TASK TO COMPLETE: Which lines in the data below contain the word "screenshot"? Copy each of them.

[[ AVAILABLE DATA, beginning ]]

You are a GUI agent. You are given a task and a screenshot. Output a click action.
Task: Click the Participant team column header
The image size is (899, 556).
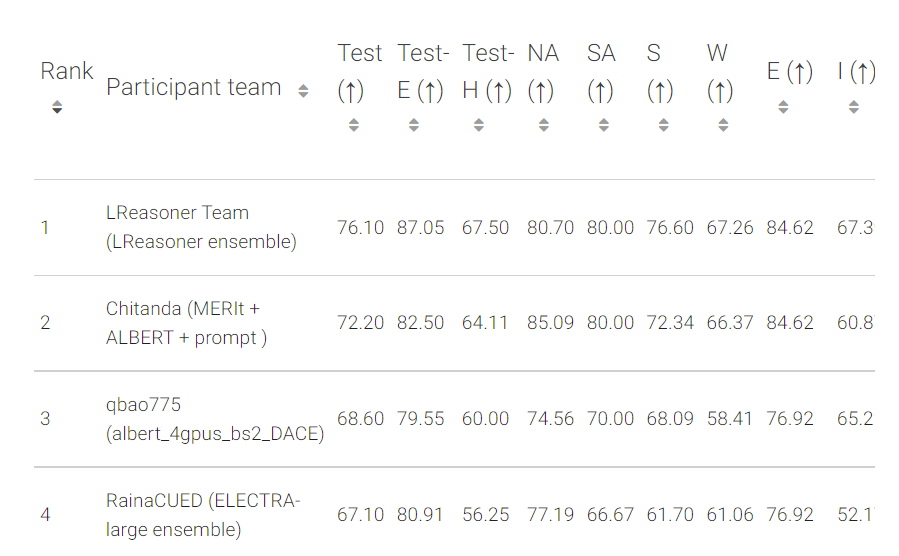[x=194, y=88]
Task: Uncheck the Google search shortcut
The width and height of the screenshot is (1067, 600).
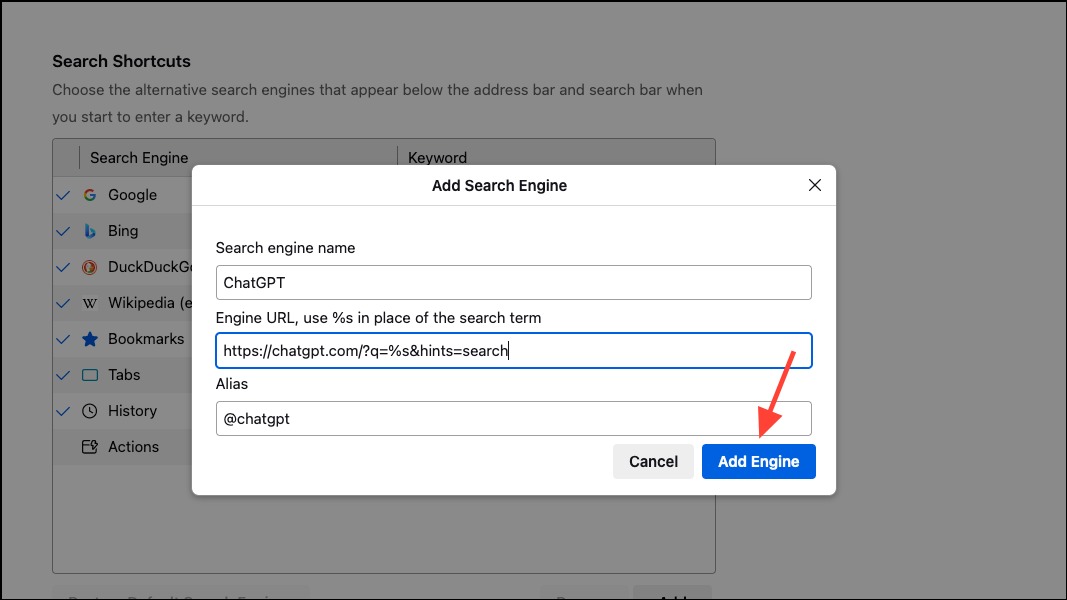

[[ AVAILABLE DATA, end ]]

EXERCISE SOLUTION:
You are a GUI agent. You are given a task and a screenshot. Output a click action.
The width and height of the screenshot is (1067, 600).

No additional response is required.